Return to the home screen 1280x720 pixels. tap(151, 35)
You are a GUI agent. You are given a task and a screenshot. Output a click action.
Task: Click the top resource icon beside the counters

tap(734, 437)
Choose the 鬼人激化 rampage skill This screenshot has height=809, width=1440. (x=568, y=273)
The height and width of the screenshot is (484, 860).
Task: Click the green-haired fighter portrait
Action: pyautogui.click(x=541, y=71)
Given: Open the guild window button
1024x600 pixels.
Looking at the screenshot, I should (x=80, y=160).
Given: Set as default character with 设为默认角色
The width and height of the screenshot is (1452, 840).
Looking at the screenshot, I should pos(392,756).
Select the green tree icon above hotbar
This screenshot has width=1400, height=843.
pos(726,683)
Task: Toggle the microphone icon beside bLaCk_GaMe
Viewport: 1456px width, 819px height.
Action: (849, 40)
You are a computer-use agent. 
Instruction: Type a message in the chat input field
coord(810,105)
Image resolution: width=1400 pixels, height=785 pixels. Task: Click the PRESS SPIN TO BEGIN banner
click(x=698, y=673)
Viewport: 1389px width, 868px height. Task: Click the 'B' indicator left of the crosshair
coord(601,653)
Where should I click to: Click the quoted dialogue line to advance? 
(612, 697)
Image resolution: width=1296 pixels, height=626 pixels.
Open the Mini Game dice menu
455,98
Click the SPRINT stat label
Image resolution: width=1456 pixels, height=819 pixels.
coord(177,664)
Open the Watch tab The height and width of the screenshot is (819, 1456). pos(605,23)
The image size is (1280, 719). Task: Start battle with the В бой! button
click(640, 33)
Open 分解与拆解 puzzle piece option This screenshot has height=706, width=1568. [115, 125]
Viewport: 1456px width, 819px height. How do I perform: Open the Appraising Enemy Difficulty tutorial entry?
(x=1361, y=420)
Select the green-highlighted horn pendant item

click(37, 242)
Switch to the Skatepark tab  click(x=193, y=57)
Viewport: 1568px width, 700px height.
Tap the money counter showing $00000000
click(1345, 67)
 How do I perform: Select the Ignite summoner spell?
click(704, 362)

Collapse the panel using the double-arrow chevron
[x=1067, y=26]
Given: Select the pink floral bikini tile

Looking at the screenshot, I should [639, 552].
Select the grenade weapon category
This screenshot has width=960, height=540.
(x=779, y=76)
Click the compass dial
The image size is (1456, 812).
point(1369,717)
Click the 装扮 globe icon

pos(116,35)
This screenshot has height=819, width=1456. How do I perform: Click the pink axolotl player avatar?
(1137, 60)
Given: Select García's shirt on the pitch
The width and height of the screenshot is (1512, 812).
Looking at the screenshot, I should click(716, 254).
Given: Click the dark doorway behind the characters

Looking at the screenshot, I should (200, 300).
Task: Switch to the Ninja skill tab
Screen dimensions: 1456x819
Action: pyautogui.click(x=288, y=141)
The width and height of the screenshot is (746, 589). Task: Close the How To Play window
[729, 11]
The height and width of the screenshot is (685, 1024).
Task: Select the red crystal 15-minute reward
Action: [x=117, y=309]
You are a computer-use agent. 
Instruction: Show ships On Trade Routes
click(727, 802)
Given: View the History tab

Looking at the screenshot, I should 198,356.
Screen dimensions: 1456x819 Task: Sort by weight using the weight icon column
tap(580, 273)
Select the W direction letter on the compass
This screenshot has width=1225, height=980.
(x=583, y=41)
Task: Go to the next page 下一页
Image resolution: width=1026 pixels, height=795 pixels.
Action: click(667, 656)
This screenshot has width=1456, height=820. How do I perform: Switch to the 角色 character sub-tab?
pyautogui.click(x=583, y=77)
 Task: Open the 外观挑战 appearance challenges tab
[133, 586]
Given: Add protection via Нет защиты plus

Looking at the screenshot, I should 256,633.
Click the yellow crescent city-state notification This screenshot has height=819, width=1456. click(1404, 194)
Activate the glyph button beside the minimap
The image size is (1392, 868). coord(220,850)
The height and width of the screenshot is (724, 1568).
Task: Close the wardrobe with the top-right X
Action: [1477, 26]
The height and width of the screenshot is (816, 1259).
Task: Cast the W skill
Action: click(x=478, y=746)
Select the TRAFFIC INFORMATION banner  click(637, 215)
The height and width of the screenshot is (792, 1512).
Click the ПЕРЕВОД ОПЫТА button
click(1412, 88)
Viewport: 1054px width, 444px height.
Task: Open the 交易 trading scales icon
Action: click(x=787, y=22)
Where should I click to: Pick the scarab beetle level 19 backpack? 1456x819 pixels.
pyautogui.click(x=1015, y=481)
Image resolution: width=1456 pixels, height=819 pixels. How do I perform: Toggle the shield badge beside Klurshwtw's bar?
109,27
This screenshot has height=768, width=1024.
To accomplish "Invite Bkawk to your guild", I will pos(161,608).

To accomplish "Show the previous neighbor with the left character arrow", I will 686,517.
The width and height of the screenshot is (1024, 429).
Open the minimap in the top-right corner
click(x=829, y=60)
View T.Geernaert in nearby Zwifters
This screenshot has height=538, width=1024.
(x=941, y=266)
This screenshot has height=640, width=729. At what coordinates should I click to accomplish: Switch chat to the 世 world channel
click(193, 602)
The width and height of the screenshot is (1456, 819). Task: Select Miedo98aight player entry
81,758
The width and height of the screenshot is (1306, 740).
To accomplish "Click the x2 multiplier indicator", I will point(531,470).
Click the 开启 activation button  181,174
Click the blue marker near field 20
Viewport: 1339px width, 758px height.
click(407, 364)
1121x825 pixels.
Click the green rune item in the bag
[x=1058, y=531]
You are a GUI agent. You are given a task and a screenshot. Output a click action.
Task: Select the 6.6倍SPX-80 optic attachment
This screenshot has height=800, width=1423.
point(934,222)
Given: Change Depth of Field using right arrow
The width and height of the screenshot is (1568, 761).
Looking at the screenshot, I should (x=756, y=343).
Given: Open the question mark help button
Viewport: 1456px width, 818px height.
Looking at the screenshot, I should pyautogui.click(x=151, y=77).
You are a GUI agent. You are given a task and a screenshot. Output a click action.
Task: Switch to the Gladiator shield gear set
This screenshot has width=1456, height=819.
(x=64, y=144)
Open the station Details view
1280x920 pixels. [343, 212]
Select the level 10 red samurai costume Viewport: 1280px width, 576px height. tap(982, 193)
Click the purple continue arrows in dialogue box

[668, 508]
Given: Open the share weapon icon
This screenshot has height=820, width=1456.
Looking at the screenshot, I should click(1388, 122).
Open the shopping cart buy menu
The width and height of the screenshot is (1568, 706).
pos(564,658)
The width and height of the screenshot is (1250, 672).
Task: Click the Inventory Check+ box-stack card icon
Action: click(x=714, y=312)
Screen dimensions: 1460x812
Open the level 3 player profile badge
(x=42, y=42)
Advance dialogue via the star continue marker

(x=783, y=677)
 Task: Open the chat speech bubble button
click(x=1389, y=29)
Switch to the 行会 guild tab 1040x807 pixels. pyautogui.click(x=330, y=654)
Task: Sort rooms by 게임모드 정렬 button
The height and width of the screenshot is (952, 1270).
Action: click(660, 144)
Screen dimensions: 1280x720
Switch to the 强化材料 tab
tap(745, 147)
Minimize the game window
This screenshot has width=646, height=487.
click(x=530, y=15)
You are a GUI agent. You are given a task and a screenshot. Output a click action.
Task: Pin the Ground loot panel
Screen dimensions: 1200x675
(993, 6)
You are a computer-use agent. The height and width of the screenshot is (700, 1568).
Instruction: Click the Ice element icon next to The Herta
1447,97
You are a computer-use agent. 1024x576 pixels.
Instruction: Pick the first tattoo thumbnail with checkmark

What you need to do: Copy all of the lines above word for word, in the same order.

Exercise answer:
Return to the home screen 1280x720 pixels. tap(151, 35)
You are a GUI agent. You are given a task and a screenshot. Output a click action.
Task: Click the top resource icon beside the counters

tap(734, 437)
Choose the 鬼人激化 rampage skill This screenshot has height=809, width=1440. (x=568, y=273)
The height and width of the screenshot is (484, 860).
Task: Click the green-haired fighter portrait
Action: pyautogui.click(x=541, y=71)
Given: Open the guild window button
1024x600 pixels.
Looking at the screenshot, I should (x=80, y=160).
Given: Set as default character with 设为默认角色
The width and height of the screenshot is (1452, 840).
Looking at the screenshot, I should pos(392,756).
Select the green tree icon above hotbar
This screenshot has width=1400, height=843.
pos(726,683)
Task: Toggle the microphone icon beside bLaCk_GaMe
Viewport: 1456px width, 819px height.
Action: (849, 40)
You are a computer-use agent. 
Instruction: Type a message in the chat input field
coord(810,105)
Image resolution: width=1400 pixels, height=785 pixels. Task: Click the PRESS SPIN TO BEGIN banner
click(x=698, y=673)
Viewport: 1389px width, 868px height. Task: Click the 'B' indicator left of the crosshair
coord(601,653)
Where should I click to: Click the quoted dialogue line to advance? 
(612, 697)
Image resolution: width=1296 pixels, height=626 pixels.
Open the Mini Game dice menu
455,98
Click the SPRINT stat label
Image resolution: width=1456 pixels, height=819 pixels.
coord(177,664)
Open the Watch tab The height and width of the screenshot is (819, 1456). pos(605,23)
The image size is (1280, 719). Task: Start battle with the В бой! button
click(640, 33)
Open 分解与拆解 puzzle piece option This screenshot has height=706, width=1568. [115, 125]
Viewport: 1456px width, 819px height. How do I perform: Open the Appraising Enemy Difficulty tutorial entry?
(x=1361, y=420)
Select the green-highlighted horn pendant item

click(37, 242)
Switch to the Skatepark tab  click(x=193, y=57)
Viewport: 1568px width, 700px height.
Tap the money counter showing $00000000
click(1345, 67)
 How do I perform: Select the Ignite summoner spell?
click(704, 362)

Collapse the panel using the double-arrow chevron
[x=1067, y=26]
Given: Select the pink floral bikini tile

Looking at the screenshot, I should [639, 552].
Select the grenade weapon category
This screenshot has width=960, height=540.
(x=779, y=76)
Click the compass dial
The image size is (1456, 812).
point(1369,717)
Click the 装扮 globe icon

pos(116,35)
This screenshot has height=819, width=1456. How do I perform: Click the pink axolotl player avatar?
(1137, 60)
Given: Select García's shirt on the pitch
The width and height of the screenshot is (1512, 812).
Looking at the screenshot, I should click(716, 254).
Given: Click the dark doorway behind the characters

Looking at the screenshot, I should (200, 300).
Task: Switch to the Ninja skill tab
Screen dimensions: 1456x819
Action: pyautogui.click(x=288, y=141)
The width and height of the screenshot is (746, 589). Task: Close the How To Play window
[729, 11]
The height and width of the screenshot is (685, 1024).
Task: Select the red crystal 15-minute reward
Action: [x=117, y=309]
You are a computer-use agent. 
Instruction: Show ships On Trade Routes
click(727, 802)
Given: View the History tab

Looking at the screenshot, I should 198,356.
Screen dimensions: 1456x819 Task: Sort by weight using the weight icon column
tap(580, 273)
Select the W direction letter on the compass
This screenshot has width=1225, height=980.
(x=583, y=41)
Task: Go to the next page 下一页
Image resolution: width=1026 pixels, height=795 pixels.
Action: click(667, 656)
This screenshot has width=1456, height=820. How do I perform: Switch to the 角色 character sub-tab?
pyautogui.click(x=583, y=77)
 Task: Open the 外观挑战 appearance challenges tab
[133, 586]
Given: Add protection via Нет защиты plus

Looking at the screenshot, I should 256,633.
Click the yellow crescent city-state notification This screenshot has height=819, width=1456. click(1404, 194)
Activate the glyph button beside the minimap
The image size is (1392, 868). coord(220,850)
The height and width of the screenshot is (724, 1568).
Task: Close the wardrobe with the top-right X
Action: [1477, 26]
The height and width of the screenshot is (816, 1259).
Task: Cast the W skill
Action: click(x=478, y=746)
Select the TRAFFIC INFORMATION banner  click(637, 215)
The height and width of the screenshot is (792, 1512).
Click the ПЕРЕВОД ОПЫТА button
click(1412, 88)
Viewport: 1054px width, 444px height.
Task: Open the 交易 trading scales icon
Action: click(x=787, y=22)
Where should I click to: Pick the scarab beetle level 19 backpack? 1456x819 pixels.
pyautogui.click(x=1015, y=481)
Image resolution: width=1456 pixels, height=819 pixels. How do I perform: Toggle the shield badge beside Klurshwtw's bar?
109,27
This screenshot has height=768, width=1024.
To accomplish "Invite Bkawk to your guild", I will pos(161,608).

To accomplish "Show the previous neighbor with the left character arrow", I will 686,517.
The width and height of the screenshot is (1024, 429).
Open the minimap in the top-right corner
click(x=829, y=60)
View T.Geernaert in nearby Zwifters
This screenshot has height=538, width=1024.
(x=941, y=266)
This screenshot has height=640, width=729. At what coordinates should I click to accomplish: Switch chat to the 世 world channel
click(193, 602)
The width and height of the screenshot is (1456, 819). Task: Select Miedo98aight player entry
81,758
The width and height of the screenshot is (1306, 740).
To accomplish "Click the x2 multiplier indicator", I will point(531,470).
Click the 开启 activation button  181,174
Click the blue marker near field 20
Viewport: 1339px width, 758px height.
click(407, 364)
1121x825 pixels.
Click the green rune item in the bag
[x=1058, y=531]
You are a GUI agent. You are given a task and a screenshot. Output a click action.
Task: Select the 6.6倍SPX-80 optic attachment
This screenshot has height=800, width=1423.
point(934,222)
Given: Change Depth of Field using right arrow
The width and height of the screenshot is (1568, 761).
Looking at the screenshot, I should (x=756, y=343).
Given: Open the question mark help button
Viewport: 1456px width, 818px height.
Looking at the screenshot, I should pyautogui.click(x=151, y=77).
You are a GUI agent. You are given a task and a screenshot. Output a click action.
Task: Switch to the Gladiator shield gear set
This screenshot has width=1456, height=819.
(x=64, y=144)
Open the station Details view
1280x920 pixels. [343, 212]
Select the level 10 red samurai costume Viewport: 1280px width, 576px height. tap(982, 193)
Click the purple continue arrows in dialogue box

[668, 508]
Given: Open the share weapon icon
This screenshot has height=820, width=1456.
Looking at the screenshot, I should click(1388, 122).
Open the shopping cart buy menu
The width and height of the screenshot is (1568, 706).
pos(564,658)
The width and height of the screenshot is (1250, 672).
Task: Click the Inventory Check+ box-stack card icon
Action: click(x=714, y=312)
Screen dimensions: 1460x812
Open the level 3 player profile badge
(x=42, y=42)
Advance dialogue via the star continue marker

(x=783, y=677)
 Task: Open the chat speech bubble button
click(x=1389, y=29)
Switch to the 行会 guild tab 1040x807 pixels. pyautogui.click(x=330, y=654)
Task: Sort rooms by 게임모드 정렬 button
The height and width of the screenshot is (952, 1270).
Action: click(660, 144)
Screen dimensions: 1280x720
Switch to the 强化材料 tab
tap(745, 147)
Minimize the game window
This screenshot has width=646, height=487.
click(x=530, y=15)
You are a GUI agent. You are given a task and a screenshot. Output a click action.
Task: Pin the Ground loot panel
Screen dimensions: 1200x675
(993, 6)
You are a computer-use agent. The height and width of the screenshot is (700, 1568).
Instruction: Click the Ice element icon next to The Herta
1447,97
You are a computer-use agent. 1024x576 pixels.
Instruction: Pick the first tattoo thumbnail with checkmark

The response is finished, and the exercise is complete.